After the family section, yet another photograph of Castro and Maradona crowns his state-of-the-art media room, equipped with a large-flat screen, a powerful stereo, and a well-lit swimming pool. It’s a bizarre mix that could perhaps mirror Castro’s lifestyle, but certainly not that of the average Cuban.
The tour ends with another letter that Argentinean President Cristina Kirchner sent him when Don Diego, his father, died in June. “I framed it, because to me, she is my president,” he mumbles.
Siding with Power
When it comes to the internal politics of Argentina, Diego has shown more flexibility, posing for pictures with every president regardless of the ruling party. In recent years, he became a fervent admirer of Cristina Kirchner, going as far as to upload a video in July supporting the Front for Victory candidate for governor of Buenos Aires in the upcoming elections.

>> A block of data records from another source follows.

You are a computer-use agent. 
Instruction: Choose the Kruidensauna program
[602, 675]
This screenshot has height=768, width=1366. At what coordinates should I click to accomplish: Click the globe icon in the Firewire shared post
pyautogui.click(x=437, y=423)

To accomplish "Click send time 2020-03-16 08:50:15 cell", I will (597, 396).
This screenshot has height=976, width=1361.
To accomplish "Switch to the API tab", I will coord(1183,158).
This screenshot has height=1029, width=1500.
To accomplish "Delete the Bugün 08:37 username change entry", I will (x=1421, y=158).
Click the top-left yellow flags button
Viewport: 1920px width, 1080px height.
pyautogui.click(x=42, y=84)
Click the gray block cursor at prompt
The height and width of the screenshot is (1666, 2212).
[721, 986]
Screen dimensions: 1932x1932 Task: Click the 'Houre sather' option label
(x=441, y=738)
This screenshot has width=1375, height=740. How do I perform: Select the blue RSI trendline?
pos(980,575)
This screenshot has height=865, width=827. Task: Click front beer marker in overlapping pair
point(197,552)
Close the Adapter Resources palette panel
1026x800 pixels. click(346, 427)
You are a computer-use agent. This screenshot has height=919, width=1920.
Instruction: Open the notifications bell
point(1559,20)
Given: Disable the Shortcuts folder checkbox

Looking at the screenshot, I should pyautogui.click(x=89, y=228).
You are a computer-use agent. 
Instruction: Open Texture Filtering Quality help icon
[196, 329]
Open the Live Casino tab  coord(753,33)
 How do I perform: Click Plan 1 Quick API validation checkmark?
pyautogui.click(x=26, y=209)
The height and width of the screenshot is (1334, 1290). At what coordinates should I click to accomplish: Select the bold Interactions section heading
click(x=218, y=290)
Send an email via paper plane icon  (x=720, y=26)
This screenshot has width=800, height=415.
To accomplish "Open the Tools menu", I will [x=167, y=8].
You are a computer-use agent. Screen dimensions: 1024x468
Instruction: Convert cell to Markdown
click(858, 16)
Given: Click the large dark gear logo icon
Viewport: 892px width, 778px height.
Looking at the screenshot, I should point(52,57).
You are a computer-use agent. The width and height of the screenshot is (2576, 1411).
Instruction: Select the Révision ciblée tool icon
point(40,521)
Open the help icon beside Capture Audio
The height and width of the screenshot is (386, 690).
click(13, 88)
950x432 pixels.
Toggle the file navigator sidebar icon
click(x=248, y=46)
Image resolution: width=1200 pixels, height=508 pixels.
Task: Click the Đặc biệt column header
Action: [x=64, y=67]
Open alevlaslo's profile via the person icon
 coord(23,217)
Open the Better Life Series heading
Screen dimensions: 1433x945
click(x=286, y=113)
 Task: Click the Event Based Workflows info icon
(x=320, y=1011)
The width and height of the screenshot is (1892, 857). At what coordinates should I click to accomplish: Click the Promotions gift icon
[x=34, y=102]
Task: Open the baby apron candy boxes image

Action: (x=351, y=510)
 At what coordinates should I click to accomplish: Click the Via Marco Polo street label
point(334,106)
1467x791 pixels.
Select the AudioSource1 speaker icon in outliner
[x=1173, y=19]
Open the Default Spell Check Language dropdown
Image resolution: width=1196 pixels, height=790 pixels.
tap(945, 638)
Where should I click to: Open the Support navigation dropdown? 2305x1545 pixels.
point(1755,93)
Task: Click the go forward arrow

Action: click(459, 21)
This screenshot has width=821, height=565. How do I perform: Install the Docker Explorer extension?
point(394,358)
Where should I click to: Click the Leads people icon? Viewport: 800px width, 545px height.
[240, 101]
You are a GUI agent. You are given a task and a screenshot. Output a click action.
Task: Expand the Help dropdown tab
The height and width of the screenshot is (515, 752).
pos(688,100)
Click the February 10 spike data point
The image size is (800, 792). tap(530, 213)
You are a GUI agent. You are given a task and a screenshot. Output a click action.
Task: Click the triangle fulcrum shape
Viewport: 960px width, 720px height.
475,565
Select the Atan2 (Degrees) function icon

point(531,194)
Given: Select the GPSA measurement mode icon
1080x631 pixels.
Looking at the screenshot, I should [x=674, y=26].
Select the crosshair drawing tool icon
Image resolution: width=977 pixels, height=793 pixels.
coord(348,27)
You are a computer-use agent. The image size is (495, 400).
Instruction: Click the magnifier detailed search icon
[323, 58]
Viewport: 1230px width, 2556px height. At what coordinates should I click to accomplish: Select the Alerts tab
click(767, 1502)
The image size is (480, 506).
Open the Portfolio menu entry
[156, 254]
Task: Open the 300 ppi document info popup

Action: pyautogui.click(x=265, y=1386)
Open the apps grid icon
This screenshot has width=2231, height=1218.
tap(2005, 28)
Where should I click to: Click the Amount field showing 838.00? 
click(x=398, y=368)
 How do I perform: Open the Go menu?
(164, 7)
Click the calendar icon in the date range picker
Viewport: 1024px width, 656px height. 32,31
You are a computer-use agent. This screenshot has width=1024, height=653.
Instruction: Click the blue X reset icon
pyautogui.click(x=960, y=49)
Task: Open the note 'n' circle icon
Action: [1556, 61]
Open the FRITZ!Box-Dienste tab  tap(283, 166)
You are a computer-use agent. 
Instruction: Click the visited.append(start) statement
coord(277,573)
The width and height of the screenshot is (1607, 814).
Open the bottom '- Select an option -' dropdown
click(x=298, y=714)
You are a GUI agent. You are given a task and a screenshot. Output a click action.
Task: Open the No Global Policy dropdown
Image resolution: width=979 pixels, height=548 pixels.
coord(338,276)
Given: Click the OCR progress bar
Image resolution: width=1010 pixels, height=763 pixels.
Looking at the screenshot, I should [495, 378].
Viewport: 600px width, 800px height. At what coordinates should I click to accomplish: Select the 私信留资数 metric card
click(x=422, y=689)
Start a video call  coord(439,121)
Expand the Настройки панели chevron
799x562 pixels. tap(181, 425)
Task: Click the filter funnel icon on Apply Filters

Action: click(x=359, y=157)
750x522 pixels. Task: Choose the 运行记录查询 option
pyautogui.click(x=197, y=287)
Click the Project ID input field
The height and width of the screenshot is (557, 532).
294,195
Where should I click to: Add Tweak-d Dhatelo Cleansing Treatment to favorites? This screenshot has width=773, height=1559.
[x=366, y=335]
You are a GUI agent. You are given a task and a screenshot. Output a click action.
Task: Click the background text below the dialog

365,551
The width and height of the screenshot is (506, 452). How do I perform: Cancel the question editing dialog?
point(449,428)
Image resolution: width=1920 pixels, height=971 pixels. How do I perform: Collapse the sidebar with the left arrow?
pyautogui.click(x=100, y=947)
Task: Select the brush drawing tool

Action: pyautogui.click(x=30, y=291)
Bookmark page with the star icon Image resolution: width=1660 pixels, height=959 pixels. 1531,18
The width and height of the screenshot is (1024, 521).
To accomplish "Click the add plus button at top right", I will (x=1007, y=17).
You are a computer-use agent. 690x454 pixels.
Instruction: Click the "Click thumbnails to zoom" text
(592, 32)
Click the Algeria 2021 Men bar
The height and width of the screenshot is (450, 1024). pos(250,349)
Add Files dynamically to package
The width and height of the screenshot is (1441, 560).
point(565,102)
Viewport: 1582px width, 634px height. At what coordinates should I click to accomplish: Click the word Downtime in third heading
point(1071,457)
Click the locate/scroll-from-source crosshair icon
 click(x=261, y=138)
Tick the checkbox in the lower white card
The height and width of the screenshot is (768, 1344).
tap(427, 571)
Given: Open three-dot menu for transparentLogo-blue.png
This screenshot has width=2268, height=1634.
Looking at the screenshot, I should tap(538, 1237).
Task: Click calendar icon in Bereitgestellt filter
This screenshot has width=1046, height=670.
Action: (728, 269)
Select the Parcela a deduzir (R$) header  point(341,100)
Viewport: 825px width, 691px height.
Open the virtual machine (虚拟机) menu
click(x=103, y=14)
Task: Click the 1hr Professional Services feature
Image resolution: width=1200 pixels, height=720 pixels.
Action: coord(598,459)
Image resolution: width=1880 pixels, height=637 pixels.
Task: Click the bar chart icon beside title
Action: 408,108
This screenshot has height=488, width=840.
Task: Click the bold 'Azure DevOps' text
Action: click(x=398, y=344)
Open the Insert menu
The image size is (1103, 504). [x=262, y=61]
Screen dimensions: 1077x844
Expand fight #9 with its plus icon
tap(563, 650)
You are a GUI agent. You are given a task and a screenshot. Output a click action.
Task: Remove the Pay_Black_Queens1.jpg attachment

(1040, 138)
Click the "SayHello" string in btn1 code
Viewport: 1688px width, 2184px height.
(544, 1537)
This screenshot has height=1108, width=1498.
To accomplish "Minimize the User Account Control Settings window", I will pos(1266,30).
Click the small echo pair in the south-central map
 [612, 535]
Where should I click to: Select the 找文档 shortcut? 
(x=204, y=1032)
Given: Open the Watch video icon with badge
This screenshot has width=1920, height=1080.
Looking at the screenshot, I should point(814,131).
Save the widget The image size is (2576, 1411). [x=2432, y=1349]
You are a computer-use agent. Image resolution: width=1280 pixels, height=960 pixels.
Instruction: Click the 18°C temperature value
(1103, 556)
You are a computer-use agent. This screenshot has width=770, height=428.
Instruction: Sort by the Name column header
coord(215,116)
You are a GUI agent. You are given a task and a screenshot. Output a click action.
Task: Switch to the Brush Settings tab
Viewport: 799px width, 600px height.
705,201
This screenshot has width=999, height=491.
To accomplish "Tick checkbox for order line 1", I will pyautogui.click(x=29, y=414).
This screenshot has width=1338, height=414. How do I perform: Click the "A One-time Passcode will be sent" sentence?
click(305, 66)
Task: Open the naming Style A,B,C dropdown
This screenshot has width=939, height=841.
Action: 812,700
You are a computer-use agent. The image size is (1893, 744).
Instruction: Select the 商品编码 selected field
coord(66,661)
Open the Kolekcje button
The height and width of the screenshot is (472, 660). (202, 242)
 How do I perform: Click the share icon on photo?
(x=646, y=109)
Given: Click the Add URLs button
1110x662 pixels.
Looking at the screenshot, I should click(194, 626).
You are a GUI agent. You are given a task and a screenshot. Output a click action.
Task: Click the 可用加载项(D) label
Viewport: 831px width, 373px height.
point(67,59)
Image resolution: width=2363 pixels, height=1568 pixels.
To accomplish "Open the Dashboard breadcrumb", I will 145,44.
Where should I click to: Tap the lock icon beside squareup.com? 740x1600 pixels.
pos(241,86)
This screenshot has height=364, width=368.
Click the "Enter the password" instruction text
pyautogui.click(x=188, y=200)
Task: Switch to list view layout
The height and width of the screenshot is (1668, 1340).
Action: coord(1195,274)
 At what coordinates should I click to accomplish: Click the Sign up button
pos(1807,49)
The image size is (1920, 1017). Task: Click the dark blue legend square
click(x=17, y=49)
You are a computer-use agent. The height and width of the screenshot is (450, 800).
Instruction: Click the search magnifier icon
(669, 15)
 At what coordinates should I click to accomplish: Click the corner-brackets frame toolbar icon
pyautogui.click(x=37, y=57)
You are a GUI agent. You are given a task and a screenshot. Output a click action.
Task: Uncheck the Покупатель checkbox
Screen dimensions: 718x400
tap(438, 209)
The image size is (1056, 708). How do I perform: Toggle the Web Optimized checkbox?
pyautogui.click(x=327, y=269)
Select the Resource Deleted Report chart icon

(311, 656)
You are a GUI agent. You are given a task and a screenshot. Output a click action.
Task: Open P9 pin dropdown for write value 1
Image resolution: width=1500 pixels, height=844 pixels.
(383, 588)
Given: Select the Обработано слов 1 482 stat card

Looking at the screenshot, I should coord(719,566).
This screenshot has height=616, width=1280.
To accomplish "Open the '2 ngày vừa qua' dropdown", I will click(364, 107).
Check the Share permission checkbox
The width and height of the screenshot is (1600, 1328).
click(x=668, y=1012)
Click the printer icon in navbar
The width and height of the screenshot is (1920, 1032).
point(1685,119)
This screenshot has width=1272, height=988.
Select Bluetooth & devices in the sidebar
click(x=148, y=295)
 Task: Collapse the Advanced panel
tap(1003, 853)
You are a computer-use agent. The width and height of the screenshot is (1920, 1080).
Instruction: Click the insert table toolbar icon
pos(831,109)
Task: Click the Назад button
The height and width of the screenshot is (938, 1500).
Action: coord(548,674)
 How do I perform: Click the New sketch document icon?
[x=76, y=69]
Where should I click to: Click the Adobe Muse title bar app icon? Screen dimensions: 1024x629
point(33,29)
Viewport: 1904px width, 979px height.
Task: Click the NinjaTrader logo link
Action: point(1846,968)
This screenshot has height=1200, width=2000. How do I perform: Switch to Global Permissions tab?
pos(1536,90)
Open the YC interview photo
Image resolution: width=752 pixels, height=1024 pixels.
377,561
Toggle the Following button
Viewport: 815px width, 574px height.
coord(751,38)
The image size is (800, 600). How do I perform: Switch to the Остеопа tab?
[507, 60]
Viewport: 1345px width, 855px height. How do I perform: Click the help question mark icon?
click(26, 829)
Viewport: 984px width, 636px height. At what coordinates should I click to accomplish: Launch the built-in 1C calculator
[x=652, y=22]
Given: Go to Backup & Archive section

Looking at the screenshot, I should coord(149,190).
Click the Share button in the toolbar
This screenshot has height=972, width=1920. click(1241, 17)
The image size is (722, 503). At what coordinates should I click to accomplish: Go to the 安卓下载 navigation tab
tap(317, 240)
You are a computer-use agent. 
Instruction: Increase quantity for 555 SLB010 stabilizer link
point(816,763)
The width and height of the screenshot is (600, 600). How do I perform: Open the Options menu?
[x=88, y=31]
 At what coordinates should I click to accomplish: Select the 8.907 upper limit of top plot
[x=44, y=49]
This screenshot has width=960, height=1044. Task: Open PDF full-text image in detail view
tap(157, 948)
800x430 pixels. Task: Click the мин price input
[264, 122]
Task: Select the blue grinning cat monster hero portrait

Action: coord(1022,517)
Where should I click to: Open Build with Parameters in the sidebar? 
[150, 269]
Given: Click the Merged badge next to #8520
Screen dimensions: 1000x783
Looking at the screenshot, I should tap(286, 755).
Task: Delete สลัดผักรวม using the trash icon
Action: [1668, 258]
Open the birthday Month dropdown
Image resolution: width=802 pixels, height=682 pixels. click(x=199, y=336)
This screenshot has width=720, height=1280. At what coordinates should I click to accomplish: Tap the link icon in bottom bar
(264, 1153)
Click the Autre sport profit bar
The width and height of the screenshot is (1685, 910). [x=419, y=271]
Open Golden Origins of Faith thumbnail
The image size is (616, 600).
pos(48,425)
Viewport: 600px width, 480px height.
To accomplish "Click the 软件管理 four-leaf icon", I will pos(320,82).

The winner of the 1986 World Cup has not been without criticism, especially for enjoying such a lavish lifestyle while claiming to support populist regimes.
Last year, after Maradona expressed his support for Maduro, Catherine Fulop, the Venezuelan-born actress and Argentinean TV host could no longer hold back: “You’re one of those who talks about the left and dines with the right, with your SUVs and your women here and there.”
Contrary to popular opinion, Maradona’s taste for luxury is not inconsistent with the ideas he claims to espouse. Who came up with the absurd idea that supporters of populist and interventionist governments are best represented by a humble and discreet way of life? It’s quite the opposite.
Opulence has marked Maradona’s career, as it has Chávez’s and Castro’s. But unlike his politico pals, “El Diego” did not amass his fortune through corruption and plunder. Nevertheless, as a public figure, he has legitimized their corruption by cozying up to these men, and played cover for their human-rights abuses.
Maradona, who sports a Che Guevara tattoo on his left arm and one of Fidel Castro on his left calf, has never shied away from rubbing shoulders with authoritarian rulers, such as the Dubai monarchy.
Instead of using his cult-like celebrity status to denounce these oppressors, Diego attends their cocktail parties.
In early 2000, Maradona took a prolonged trip to Cuba to rehabilitate from his drug addiction. Instead of opting for the same hospitals available to ordinary Cubans, as any true believer of the Cuban revolution would, he chose an exclusive clinic open only to “foreigners” with US dollars, where he even had cocaine delivered to him.
It’s also no coincidence that Maradona chose to move to Dubai.
The flashy emirate fulfills the two basic tenets of the Maradonian ideology: a big, powerful government and luxury. This is where Maradona feels at home, away from the everyday pressures of the soccer pitch, using his public image to legitimize the worst governments of the world.